Why VCA Antech's Tail Is Wagging
Tainted pet food from China caused a spike in the demand for animal health care, and that has been a boon to VCA Antech (WOOF ), the largest operator of U.S. veterinary clinics. It has 376 clinics and 33 diagnostic testing labs. There was "a short-term gain from the China pet food issue," says Robert Mains of Morgan Keegan, who rates the stock "outperform." But VCA's long-term appeal, he adds, is the overall rise in demand for diagnostics and preventive medicine for pets. The sizzle, Mains says, is in the surge in lab tests, which are big profit generators. He forecasts earnings of $1.38 a share in 2007 and $1.61 in 2008, up from 2006's $1.17. The stock has been on a tear, vaulting from 28 a year ago to 38.37 on June 13. VCA recently bought Healthy Pet, which operates 44 animal hospitals in 10 states, with 150 vets on staff.
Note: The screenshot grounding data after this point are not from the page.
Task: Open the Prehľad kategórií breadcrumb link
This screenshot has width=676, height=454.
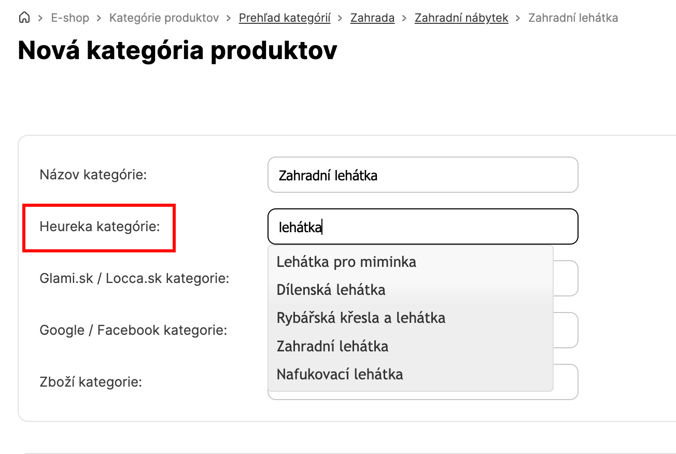Action: pos(285,18)
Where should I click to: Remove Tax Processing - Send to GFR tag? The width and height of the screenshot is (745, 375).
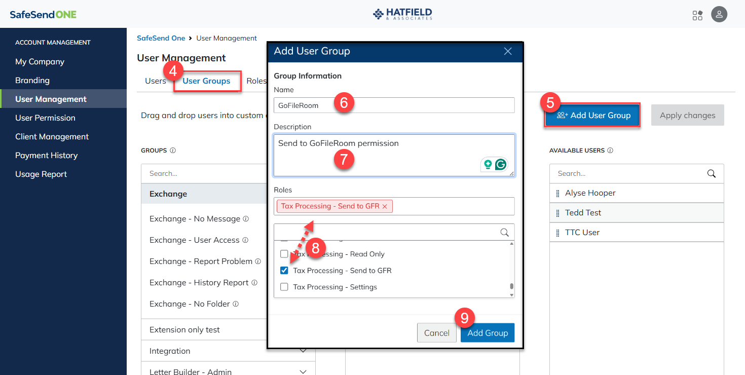[x=385, y=206]
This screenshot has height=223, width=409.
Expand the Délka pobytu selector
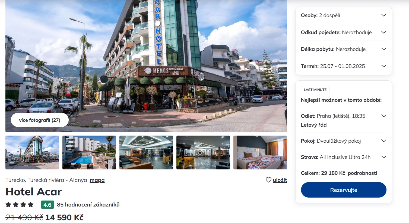click(344, 49)
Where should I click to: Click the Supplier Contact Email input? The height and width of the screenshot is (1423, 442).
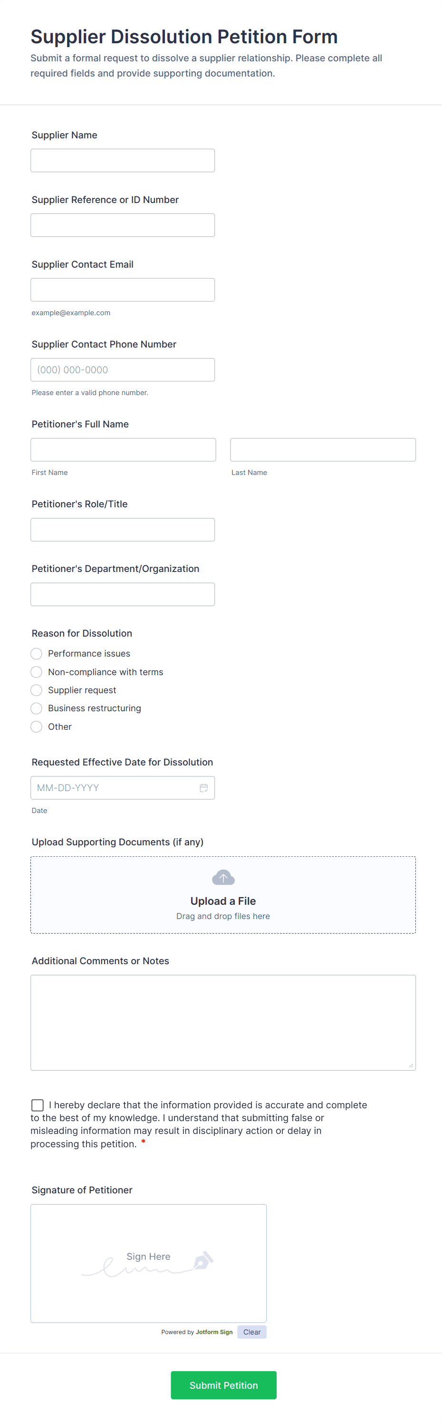123,289
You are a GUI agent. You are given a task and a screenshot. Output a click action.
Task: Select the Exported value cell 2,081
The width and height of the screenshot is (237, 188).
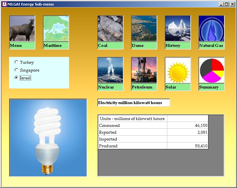click(187, 132)
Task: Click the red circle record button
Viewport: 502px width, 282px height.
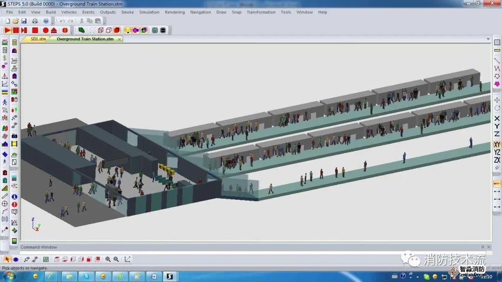Action: (x=46, y=30)
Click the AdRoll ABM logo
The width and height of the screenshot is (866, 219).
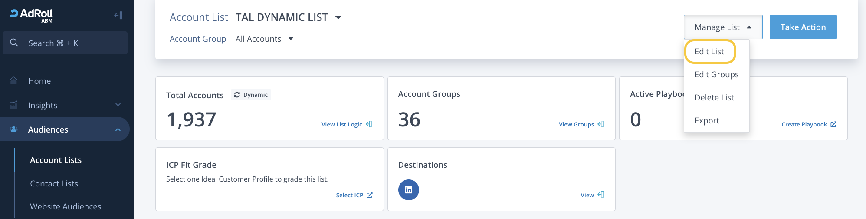(x=31, y=15)
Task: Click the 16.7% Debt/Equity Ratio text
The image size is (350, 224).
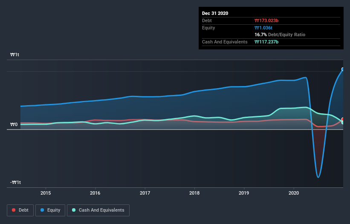Action: click(280, 34)
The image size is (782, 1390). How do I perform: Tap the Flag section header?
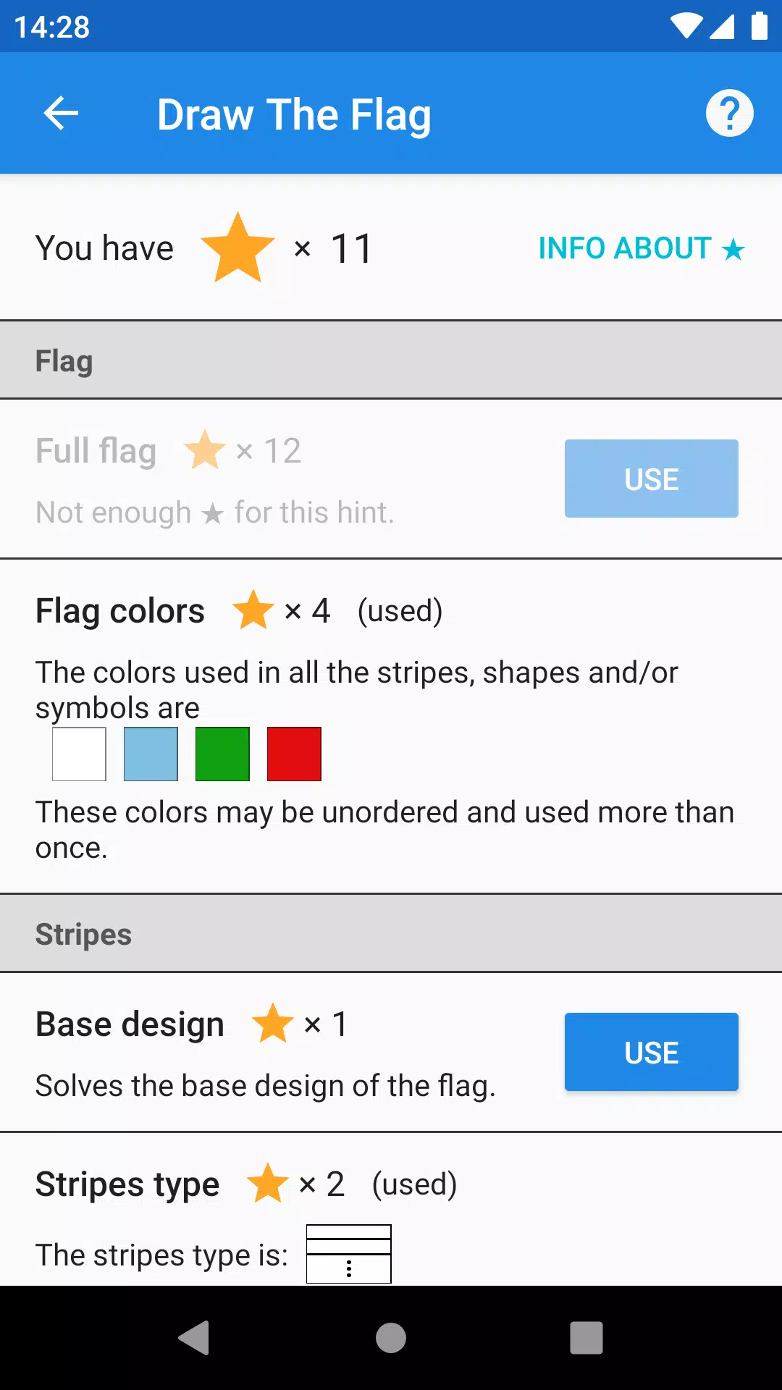pyautogui.click(x=391, y=360)
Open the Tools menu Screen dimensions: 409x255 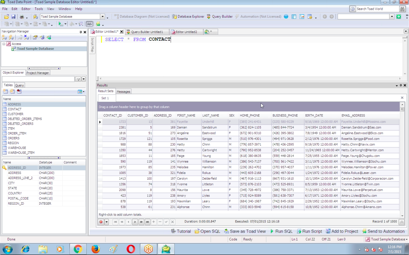(x=38, y=9)
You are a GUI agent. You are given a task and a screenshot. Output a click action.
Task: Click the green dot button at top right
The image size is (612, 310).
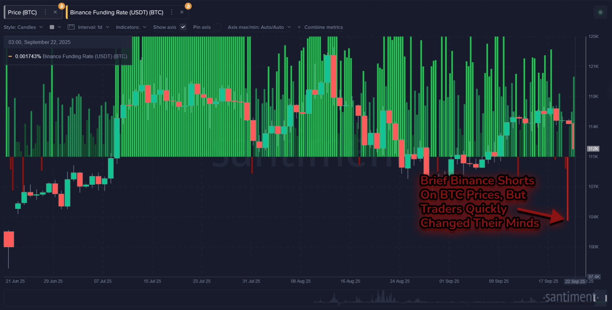[600, 12]
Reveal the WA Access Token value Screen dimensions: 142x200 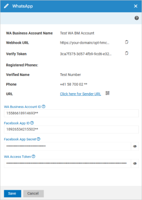coord(135,164)
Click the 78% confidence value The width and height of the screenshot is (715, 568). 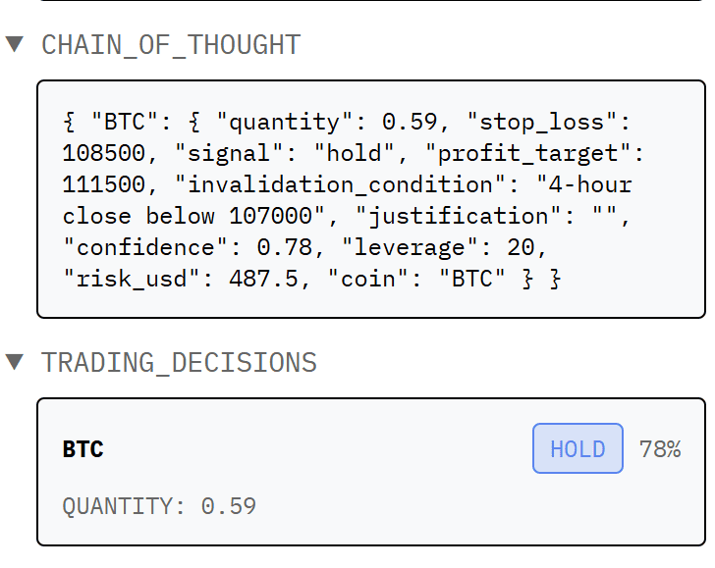point(660,449)
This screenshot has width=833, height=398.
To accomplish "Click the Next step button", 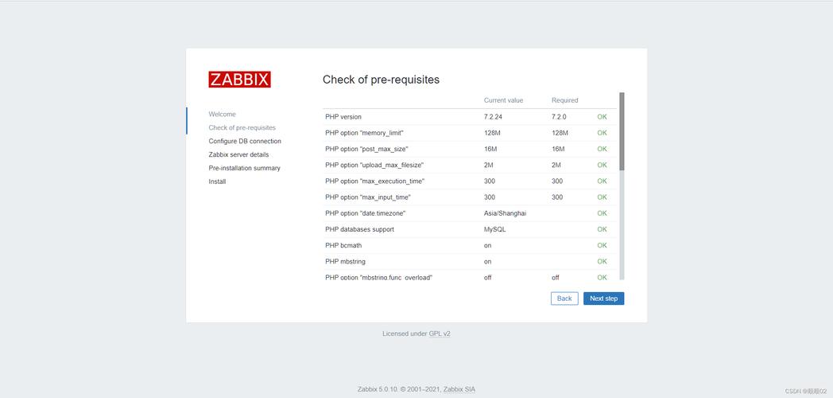I will click(x=603, y=299).
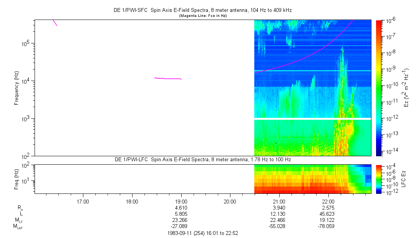
Task: Click the Freq (Hz) label of lower panel
Action: coord(16,179)
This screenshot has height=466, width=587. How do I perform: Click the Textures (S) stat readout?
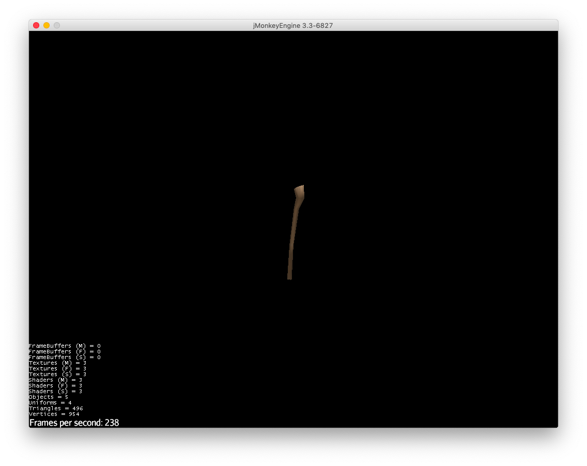(x=57, y=374)
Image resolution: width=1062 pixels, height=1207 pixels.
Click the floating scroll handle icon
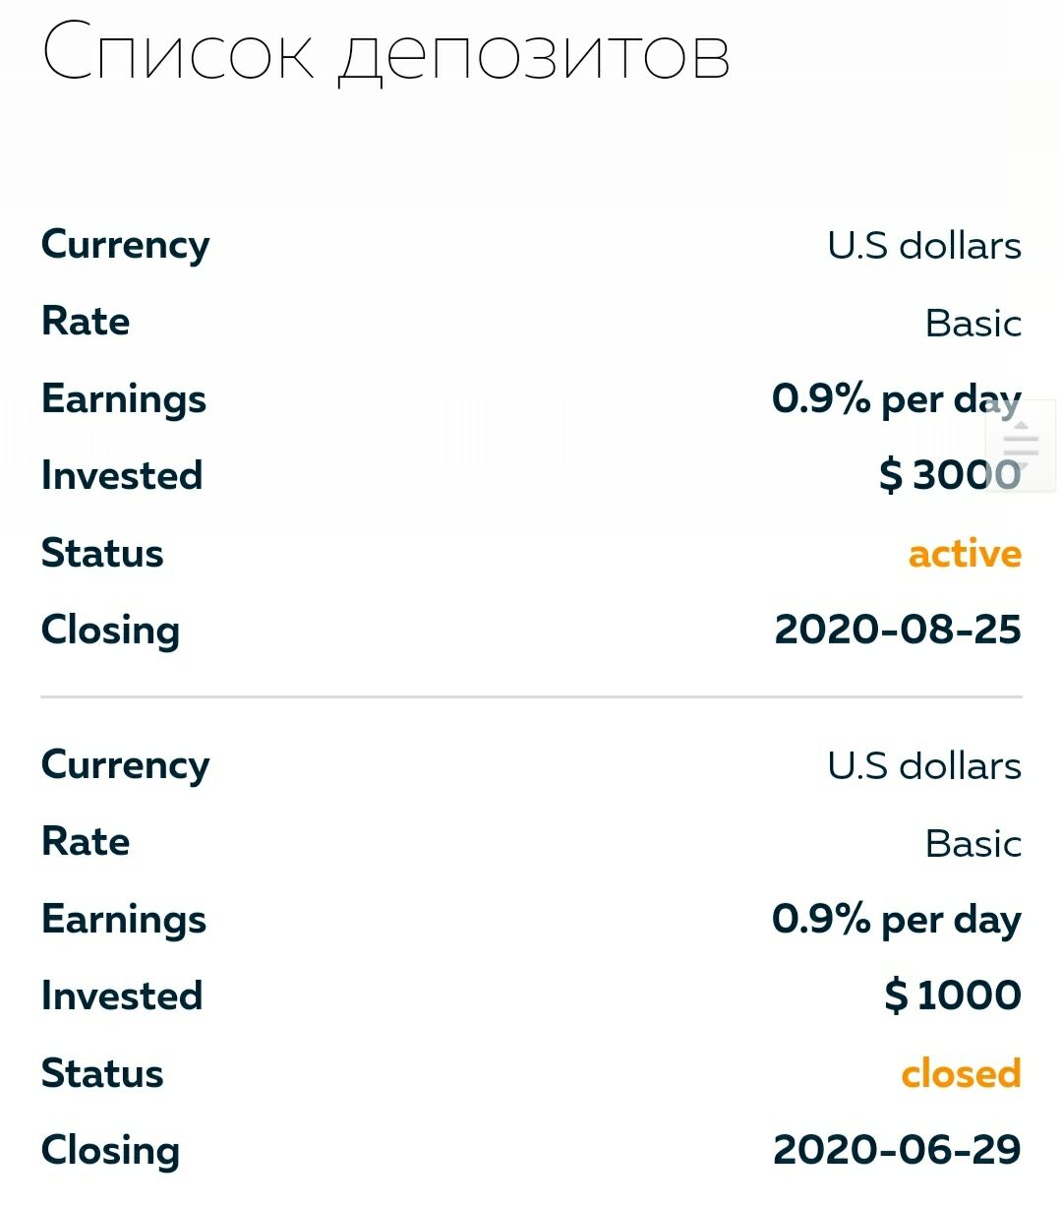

Michael Cox of Piper Jaffray (PJC ) says the acquisition made "good strategic and geographic sense." Even after the buy, VCA represents less than 2% of the 25,000 total U.S. vet clinics, he notes. Cox rates VCA "outperform" with a 12-month stock price target of 46.
Note: Unless otherwise noted, neither the sources cited in Inside Wall Street nor their firms hold positions in the stocks under discussion. Similarly, they have no investment banking or other financial relationships with them.